The header token is special in that it marks the beginning of an audit record and combines with the trailer token to bracket all the other tokens in the record. The fields are:
A token ID
The record length in bytes, including the header and trailer tokens
An audit record structure version number
An event ID identifying the type of audit event
An event ID modifier with descriptive information about the event type
The time and date the record was created
The following figure shows a header token.
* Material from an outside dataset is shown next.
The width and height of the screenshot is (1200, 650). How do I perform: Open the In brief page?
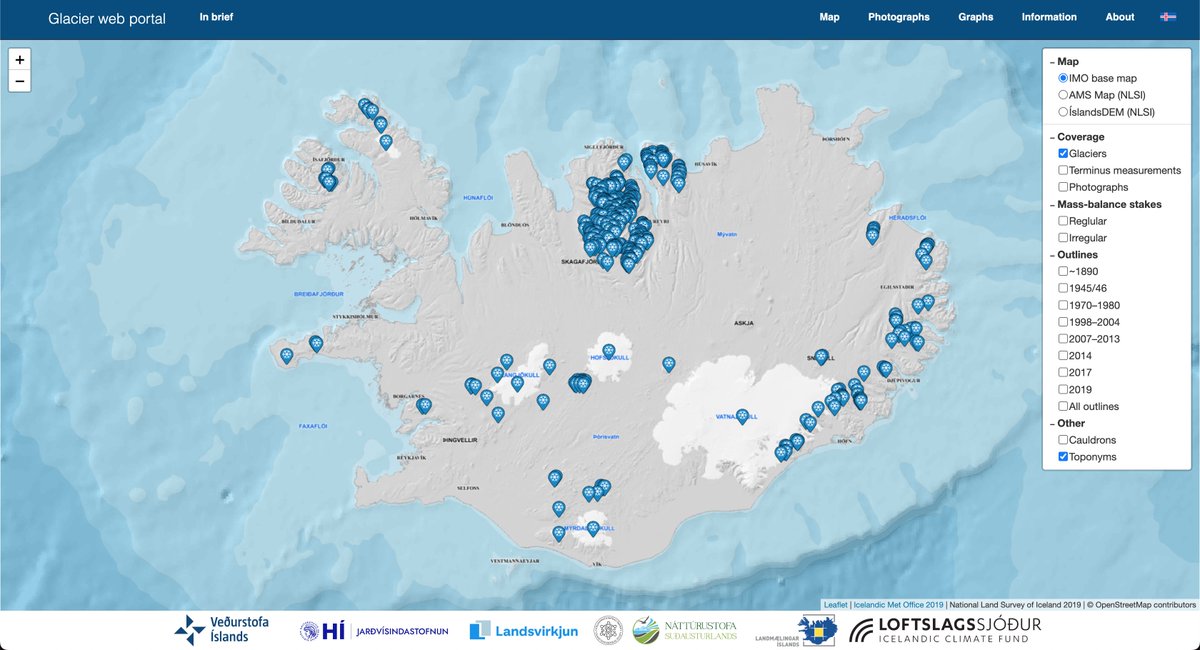216,17
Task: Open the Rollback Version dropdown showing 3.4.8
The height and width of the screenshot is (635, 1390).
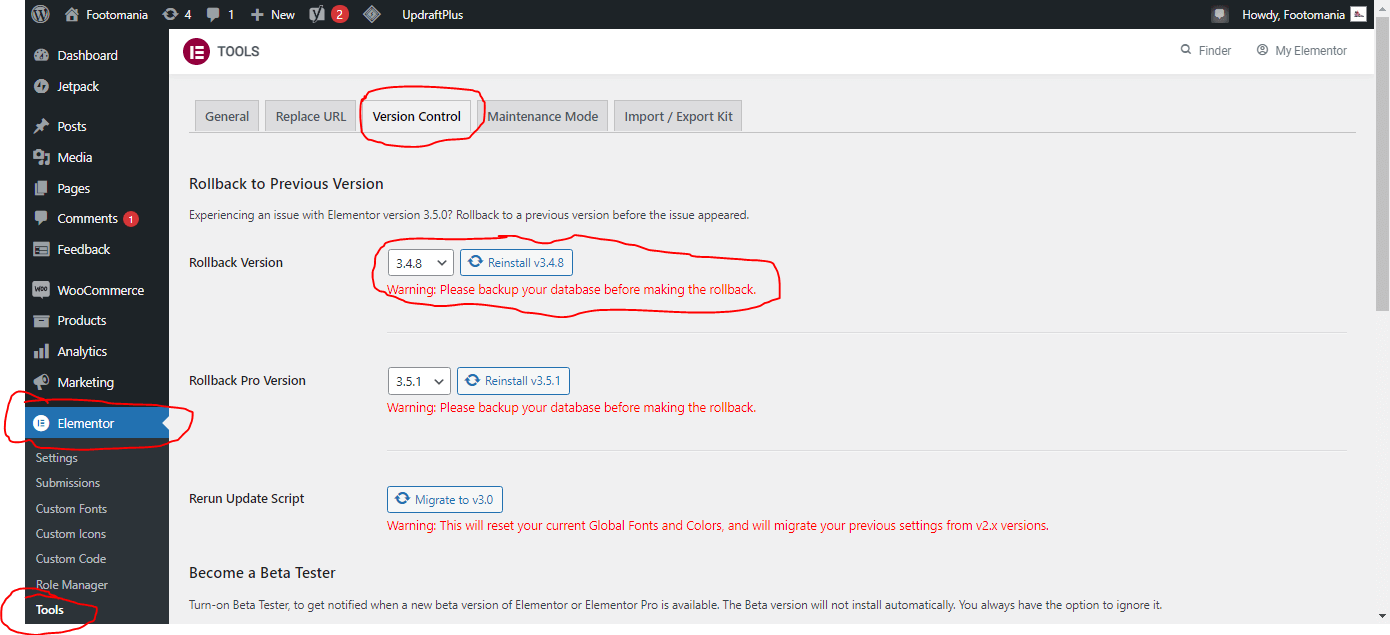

The event modifier field has the following flags defined:
Value |
Constant Name |
Description |
---|---|---|
0x0001 |
PAD_MACUSE |
MAC decision was successful |
0x0002 |
PAD_MACREAD |
MAC read failure |
0x0004 |
PAD_MACWRITE |
MAC write failure |
0x0008 |
PAD_MACSEARCH |
MAC search failure |
0x0010 |
PAD_MACKILL |
MAC signal failure |
0x0020 |
PAD_MACTRACE |
MAC trace failure |
0x0040 |
PAD_MACIOCTL |
MAC ioctl failure |
0x0080 |
PAD_SPRIVUSE |
Successful use of privilege |
0x0100 |
PAD_FPRIVUSE |
Failed use of privilege |
0x4000 |
PAD_NONATTR |
Nonattributable event |
0x8000 |
PAD_FAILURE |
Failed audit event |
A header token is displayed by praudit as follows:
header,449,3,pfsh(1M),,Mon May